Now in its 15th season, Family Guy is in rare company.

Seth MacFarlane’s empire-building comedy is tied with The Jack Benny Program, CSI: Crime Scene Investigation, and ER as the sixth longest-running scripted show in U.S. primetime history. It won’t soon pass The Simpsons (28 seasons and counting), but Brian Griffin is coming for you next, Lassie. A drop-off in quality after a decade and a half on television is forgivable, expected even, but Family Guy has really fallen on hard times lately. Ratings are plummeting (season 14 averaged 4.28 million viewers, down three million from season 10’s 7.30 million), and the jokes have grown increasingly stale.

Splitsider‘s John Hugar (who’s also contributed to Uproxx) documented many of the show’s problems in an article entitled, “Can Family Guy Lift Itself Out of Its Perpetual Rut?” Current Family Guy showrunner Alec Sulkin could have waved off the piece, but to his credit, he decided to talk to Hugar about them in an interview. “He said that he agreed with some, if not all, of my points,” according to Hugar, “and that he was working on fixing some of the issues I discussed.” Sulkin thinks Family Guy “is good overall, but I acknowledge that the show has had challenges trying to keep things fresh.
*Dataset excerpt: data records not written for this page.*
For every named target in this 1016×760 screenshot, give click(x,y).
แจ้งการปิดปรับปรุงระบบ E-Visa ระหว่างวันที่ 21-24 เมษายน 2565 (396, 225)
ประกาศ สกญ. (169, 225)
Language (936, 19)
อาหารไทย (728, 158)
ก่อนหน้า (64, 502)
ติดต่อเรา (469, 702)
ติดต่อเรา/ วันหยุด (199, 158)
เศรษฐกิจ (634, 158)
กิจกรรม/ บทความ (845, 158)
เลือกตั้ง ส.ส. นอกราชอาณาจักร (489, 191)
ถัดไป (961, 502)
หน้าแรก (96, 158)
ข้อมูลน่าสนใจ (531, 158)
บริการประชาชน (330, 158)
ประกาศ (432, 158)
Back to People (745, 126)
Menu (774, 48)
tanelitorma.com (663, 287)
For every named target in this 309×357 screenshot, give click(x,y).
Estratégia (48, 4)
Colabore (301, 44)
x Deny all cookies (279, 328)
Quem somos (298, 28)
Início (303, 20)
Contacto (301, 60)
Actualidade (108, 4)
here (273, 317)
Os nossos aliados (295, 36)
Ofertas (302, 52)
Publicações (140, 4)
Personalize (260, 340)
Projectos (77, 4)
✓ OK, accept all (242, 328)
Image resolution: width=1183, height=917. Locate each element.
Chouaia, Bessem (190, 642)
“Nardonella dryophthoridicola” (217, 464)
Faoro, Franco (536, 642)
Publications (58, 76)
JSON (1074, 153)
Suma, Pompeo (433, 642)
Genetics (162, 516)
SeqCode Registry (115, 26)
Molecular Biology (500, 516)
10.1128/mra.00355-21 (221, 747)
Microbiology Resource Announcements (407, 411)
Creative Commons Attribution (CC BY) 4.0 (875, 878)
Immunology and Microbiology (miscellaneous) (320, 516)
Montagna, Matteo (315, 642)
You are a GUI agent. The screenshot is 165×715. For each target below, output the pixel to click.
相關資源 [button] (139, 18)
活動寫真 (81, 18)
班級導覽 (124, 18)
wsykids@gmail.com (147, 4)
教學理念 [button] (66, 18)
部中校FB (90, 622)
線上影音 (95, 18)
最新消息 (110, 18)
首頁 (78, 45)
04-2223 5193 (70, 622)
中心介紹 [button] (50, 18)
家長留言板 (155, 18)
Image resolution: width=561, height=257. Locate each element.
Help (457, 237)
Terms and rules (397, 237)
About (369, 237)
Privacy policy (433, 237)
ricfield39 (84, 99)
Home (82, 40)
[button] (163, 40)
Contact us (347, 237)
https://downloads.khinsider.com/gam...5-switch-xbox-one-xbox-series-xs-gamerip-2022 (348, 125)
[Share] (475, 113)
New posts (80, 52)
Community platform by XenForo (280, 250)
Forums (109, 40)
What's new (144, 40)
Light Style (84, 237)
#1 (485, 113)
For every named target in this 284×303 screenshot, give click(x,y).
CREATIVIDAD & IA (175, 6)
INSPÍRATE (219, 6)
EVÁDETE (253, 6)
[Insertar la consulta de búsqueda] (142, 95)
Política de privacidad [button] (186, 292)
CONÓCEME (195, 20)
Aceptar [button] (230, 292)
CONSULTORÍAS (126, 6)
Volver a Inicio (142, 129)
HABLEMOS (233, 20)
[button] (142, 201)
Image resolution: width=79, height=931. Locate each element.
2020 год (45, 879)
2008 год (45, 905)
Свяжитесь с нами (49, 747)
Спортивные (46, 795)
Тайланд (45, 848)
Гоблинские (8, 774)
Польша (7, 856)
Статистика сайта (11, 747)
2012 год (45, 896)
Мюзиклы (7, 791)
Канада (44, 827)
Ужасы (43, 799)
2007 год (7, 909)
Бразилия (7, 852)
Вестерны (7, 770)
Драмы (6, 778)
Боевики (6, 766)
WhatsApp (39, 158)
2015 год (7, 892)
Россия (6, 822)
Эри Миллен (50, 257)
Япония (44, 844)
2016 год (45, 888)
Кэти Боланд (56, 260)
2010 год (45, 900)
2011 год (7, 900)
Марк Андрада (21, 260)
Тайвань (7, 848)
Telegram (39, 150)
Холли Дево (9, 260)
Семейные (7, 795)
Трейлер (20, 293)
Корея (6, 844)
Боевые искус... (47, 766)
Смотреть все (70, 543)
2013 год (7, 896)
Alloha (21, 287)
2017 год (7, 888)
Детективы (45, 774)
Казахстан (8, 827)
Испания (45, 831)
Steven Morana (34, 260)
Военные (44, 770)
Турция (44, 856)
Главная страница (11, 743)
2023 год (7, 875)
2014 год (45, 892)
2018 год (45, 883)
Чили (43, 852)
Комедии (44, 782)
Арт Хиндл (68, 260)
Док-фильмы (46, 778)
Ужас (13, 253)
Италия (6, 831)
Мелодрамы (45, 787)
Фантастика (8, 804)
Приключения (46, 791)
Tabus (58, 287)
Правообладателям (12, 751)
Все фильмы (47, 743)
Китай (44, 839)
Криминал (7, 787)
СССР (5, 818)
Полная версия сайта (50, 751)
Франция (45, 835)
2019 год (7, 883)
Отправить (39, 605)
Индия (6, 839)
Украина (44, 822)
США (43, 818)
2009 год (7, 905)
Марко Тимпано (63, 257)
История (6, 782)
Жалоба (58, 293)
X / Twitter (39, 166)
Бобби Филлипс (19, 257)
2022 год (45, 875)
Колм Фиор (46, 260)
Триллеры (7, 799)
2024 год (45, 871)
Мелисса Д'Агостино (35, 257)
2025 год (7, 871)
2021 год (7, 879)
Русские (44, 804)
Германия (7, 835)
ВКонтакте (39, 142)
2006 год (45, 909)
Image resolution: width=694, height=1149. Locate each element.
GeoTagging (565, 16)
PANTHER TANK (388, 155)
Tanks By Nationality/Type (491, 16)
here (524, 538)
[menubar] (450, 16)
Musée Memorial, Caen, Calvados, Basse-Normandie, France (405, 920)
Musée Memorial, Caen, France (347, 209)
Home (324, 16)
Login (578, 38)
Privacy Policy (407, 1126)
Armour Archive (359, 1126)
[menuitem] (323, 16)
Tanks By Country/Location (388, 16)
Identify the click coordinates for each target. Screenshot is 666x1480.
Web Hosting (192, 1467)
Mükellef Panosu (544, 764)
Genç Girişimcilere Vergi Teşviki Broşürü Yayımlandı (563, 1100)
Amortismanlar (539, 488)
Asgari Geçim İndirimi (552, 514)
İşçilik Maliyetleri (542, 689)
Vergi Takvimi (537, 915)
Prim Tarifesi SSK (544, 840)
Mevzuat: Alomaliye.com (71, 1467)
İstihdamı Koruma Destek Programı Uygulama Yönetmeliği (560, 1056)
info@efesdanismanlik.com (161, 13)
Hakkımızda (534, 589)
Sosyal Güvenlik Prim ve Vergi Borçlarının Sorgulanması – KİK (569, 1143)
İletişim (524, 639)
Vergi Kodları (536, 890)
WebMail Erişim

There is kind of a burnout factor.”

“I think in the earlier years, the plots were more grounded, and probably more simple,” Sulkin said. “We know who these characters are at this point, so it can be hard to give them new insight, but it is something we work on.” The best episodes these days are the ones that focus on Brian and Stewie — ‘Back to the Pilot’ is a stone-cold classic — because they “have the most interesting relationship, and are probably the most intrinsically interesting characters on the show.” But the writers are attempting to flesh out Chris and Meg, too, including an episode that “would involve Meg coming out as a lesbian.”

When asked if Family Guy has done anything he regrets, Sulkin responded, “I would say some episodes aren’t as strong as others, but the reasons aren’t always easy to track. I wouldn’t say one episode or moment stands out in my mind… But we’re working on a fixing a lot of the problems you talked about, and hopefully, bringing some fans who left back into the fold.”

A good place to start: no more chicken fights.